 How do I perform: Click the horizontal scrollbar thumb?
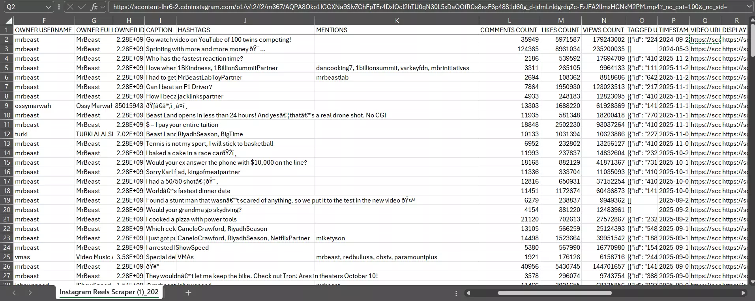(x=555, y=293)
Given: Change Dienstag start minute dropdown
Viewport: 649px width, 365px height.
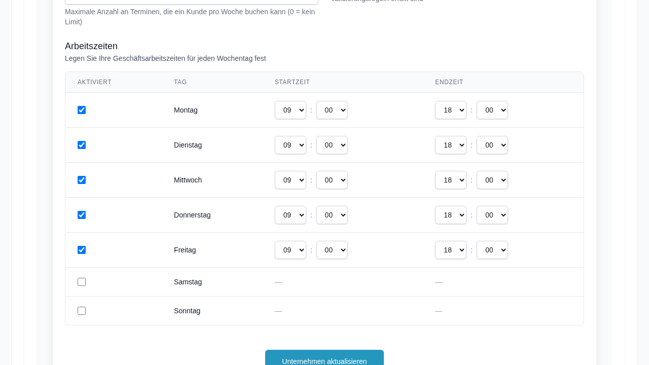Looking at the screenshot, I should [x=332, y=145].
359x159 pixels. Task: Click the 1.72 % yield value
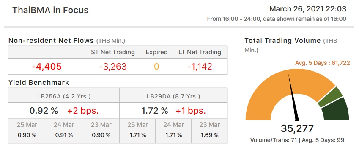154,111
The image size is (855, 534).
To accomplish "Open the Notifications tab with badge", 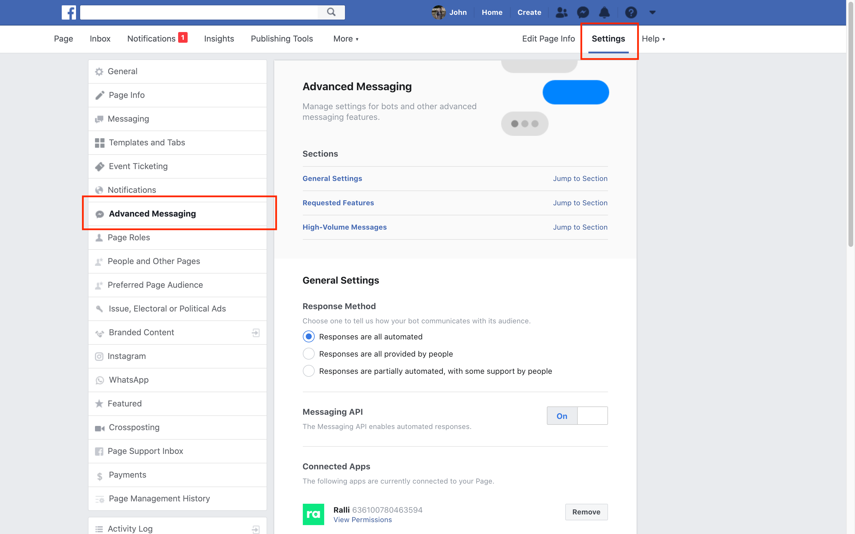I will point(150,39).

----

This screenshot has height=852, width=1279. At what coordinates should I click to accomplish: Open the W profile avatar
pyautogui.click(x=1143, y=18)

----

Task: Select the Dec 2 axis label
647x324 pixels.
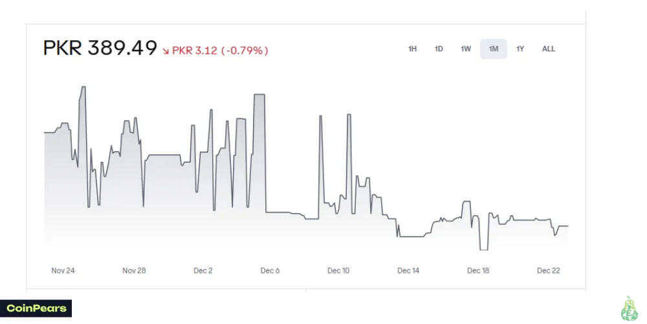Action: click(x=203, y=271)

----

WHAT IS EXPECTED
Looking at the listing above, which lines run from the one containing "How do I perform: Click" through the one containing "The image size is (855, 534)."? Print exactly those, ends included, pictures excluded.

ANSWER SPACE
 How do I perform: Click the horizontal scrollbar thumb?
(x=555, y=293)
Given: Change Dienstag start minute dropdown
Viewport: 649px width, 365px height.
Looking at the screenshot, I should [x=332, y=145].
359x159 pixels. Task: Click the 1.72 % yield value
154,111
The image size is (855, 534).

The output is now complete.